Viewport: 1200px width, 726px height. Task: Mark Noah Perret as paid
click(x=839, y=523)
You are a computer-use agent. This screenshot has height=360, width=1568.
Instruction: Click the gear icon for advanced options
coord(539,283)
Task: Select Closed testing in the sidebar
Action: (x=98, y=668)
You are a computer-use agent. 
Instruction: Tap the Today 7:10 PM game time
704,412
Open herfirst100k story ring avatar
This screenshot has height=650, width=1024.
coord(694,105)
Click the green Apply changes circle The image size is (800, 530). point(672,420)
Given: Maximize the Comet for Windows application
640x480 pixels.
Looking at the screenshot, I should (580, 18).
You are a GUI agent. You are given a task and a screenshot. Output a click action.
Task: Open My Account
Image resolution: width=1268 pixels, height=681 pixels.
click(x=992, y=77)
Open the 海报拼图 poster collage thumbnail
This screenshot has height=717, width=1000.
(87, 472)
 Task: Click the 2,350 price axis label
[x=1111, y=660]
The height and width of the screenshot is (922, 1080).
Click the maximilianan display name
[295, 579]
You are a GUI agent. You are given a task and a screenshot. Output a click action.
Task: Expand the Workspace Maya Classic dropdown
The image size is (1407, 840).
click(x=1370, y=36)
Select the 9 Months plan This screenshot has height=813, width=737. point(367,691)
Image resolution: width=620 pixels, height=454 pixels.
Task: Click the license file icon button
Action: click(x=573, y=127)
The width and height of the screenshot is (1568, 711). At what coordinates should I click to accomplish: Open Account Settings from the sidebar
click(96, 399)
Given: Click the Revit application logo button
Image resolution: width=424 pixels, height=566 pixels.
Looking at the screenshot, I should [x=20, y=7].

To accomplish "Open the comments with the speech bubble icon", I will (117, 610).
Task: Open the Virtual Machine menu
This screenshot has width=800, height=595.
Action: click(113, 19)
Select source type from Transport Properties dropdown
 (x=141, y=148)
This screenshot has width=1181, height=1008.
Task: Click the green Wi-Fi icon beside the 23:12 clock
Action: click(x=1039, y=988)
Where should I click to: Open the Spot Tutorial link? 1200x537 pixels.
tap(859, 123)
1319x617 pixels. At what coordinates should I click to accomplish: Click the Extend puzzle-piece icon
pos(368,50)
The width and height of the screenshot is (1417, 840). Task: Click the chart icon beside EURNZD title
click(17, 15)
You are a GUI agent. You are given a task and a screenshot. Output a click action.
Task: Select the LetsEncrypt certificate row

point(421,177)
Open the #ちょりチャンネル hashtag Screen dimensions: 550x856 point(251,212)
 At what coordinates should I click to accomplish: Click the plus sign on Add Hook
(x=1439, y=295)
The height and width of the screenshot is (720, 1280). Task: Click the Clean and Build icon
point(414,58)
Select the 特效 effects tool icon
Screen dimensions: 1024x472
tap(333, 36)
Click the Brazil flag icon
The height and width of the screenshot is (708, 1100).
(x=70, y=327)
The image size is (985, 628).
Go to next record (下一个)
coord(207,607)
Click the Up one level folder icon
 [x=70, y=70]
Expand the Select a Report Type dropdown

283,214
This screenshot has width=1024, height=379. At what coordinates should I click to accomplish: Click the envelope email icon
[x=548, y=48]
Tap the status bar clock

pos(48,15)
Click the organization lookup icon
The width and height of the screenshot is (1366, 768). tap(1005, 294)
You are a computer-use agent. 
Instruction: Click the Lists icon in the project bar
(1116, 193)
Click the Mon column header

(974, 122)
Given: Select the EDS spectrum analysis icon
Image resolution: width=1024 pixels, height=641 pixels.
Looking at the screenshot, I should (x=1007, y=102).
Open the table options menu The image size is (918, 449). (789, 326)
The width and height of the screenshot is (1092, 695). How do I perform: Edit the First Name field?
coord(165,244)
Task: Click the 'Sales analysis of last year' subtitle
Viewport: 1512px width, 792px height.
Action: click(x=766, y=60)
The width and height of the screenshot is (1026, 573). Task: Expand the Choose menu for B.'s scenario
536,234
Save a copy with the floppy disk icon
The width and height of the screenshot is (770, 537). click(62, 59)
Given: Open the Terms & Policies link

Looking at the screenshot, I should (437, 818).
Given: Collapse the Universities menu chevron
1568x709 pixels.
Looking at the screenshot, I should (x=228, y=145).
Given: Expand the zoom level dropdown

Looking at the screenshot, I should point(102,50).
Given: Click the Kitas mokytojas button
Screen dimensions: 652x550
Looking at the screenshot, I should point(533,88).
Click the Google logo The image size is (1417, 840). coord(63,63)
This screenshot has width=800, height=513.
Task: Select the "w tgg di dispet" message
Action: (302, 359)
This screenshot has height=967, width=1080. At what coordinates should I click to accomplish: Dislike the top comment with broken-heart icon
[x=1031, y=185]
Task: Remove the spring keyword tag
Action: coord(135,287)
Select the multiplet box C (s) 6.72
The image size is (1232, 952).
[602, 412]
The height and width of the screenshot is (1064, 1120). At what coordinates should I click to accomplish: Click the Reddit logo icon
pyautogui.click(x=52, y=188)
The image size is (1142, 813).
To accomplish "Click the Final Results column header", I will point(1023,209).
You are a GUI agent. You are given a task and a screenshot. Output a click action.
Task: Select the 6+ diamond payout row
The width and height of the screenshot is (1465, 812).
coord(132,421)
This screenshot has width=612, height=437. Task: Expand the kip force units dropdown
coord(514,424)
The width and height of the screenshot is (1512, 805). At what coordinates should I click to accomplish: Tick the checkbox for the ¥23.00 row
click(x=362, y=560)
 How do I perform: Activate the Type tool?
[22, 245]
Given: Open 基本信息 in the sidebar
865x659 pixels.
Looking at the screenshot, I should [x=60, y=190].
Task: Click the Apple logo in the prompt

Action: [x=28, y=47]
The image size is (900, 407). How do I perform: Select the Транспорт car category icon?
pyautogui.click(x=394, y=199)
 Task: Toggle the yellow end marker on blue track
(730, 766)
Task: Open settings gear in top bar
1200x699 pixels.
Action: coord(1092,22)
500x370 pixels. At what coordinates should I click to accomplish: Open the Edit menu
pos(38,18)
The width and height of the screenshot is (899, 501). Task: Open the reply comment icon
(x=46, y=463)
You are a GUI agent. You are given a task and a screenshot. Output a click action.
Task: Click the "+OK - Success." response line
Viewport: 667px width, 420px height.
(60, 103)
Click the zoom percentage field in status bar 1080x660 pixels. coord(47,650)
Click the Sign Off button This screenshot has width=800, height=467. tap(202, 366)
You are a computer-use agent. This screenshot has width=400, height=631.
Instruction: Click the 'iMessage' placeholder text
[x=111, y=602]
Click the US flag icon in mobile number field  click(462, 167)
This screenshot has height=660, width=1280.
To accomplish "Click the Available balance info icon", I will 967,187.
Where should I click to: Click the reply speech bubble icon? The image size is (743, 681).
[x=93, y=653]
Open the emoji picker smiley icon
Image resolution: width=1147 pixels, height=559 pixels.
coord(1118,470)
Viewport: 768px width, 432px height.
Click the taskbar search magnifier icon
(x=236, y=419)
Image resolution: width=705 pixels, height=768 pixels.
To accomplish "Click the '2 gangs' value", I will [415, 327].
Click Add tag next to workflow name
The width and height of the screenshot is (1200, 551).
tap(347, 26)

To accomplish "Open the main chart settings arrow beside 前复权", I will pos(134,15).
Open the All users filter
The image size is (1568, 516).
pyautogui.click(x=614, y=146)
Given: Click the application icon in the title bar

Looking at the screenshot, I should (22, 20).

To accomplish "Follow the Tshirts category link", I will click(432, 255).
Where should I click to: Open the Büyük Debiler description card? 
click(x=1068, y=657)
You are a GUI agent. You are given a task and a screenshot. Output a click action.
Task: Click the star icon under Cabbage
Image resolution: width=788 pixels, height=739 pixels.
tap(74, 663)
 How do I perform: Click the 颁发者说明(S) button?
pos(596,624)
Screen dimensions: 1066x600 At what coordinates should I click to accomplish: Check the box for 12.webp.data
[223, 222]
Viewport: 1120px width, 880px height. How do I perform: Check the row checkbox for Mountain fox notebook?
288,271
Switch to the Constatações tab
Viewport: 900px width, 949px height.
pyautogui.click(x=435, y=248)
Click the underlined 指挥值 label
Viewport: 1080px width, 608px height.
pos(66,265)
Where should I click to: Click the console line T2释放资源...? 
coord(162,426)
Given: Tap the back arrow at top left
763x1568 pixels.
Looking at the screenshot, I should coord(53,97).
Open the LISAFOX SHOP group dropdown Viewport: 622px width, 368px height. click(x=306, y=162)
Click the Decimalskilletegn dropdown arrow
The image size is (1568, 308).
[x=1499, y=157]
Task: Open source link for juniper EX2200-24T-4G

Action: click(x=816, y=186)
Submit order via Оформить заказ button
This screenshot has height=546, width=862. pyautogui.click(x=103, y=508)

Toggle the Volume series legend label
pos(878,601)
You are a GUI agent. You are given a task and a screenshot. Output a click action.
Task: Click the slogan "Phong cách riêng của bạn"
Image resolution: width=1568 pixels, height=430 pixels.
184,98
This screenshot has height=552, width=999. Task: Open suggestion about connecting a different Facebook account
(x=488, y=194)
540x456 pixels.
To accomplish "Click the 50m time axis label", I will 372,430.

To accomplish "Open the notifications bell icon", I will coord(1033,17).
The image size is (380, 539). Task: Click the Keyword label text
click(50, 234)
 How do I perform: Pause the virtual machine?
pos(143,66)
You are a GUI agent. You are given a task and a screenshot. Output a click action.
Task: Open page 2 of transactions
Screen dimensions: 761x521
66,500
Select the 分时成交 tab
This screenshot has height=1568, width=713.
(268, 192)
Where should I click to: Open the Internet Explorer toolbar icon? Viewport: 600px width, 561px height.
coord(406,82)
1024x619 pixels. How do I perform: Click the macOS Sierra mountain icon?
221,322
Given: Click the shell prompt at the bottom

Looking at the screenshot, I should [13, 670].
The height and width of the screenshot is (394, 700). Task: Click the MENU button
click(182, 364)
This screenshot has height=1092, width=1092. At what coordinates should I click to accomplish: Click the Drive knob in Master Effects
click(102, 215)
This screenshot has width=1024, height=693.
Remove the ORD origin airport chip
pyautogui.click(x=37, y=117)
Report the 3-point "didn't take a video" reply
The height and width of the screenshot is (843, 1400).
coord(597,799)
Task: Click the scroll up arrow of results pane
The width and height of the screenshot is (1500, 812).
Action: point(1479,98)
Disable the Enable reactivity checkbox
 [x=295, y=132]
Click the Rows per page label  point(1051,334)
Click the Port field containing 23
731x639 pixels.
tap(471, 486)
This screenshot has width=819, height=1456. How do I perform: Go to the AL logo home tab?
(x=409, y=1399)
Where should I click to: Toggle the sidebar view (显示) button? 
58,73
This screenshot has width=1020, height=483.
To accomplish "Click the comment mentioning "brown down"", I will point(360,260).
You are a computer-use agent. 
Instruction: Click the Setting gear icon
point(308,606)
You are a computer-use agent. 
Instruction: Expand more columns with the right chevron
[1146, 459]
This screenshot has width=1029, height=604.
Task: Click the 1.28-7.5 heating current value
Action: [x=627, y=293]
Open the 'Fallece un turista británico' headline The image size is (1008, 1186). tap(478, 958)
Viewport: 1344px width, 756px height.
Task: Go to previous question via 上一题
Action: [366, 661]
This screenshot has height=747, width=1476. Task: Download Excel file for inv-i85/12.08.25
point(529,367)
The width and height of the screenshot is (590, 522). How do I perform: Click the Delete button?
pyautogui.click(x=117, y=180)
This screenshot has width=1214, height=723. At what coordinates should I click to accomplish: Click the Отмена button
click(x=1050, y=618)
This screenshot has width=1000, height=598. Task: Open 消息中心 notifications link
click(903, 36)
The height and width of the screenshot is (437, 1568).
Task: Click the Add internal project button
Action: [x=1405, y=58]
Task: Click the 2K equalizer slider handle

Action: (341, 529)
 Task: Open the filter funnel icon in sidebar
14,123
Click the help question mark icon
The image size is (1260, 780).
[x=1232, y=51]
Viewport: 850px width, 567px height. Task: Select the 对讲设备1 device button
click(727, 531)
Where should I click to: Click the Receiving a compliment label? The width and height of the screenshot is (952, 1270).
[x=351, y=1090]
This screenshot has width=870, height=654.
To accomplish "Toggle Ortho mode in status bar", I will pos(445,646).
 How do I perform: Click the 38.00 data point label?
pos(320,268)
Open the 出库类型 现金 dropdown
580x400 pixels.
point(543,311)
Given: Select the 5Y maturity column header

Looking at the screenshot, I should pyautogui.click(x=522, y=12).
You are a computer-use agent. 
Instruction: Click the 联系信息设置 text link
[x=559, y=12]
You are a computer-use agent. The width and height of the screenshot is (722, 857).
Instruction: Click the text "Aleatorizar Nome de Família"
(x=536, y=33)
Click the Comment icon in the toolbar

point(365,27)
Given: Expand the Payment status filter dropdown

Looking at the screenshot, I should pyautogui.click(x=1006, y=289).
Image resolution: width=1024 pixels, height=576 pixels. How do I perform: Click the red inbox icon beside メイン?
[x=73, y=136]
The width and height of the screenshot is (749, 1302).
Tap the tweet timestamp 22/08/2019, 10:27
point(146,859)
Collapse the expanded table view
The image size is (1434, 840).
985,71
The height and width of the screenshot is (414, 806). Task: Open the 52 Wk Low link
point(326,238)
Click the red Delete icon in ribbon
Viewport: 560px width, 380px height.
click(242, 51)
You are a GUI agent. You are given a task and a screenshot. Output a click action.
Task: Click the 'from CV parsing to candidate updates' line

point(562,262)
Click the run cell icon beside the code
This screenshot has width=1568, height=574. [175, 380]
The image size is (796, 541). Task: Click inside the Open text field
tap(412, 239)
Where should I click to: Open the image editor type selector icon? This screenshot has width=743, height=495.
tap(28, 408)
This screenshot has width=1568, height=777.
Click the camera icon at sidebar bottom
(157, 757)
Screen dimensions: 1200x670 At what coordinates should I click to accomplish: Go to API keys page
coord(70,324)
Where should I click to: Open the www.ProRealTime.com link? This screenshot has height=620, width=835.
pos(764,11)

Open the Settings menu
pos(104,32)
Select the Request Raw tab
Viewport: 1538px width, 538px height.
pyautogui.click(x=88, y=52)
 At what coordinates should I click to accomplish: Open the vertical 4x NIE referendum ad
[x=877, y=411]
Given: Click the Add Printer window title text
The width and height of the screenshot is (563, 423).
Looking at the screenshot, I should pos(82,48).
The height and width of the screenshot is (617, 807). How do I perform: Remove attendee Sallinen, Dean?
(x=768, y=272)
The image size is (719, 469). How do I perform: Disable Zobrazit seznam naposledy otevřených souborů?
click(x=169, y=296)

****

Copy every line of the entries in which "flag" can be found.

Click the Brazil flag icon
Click the US flag icon in mobile number field  click(462, 167)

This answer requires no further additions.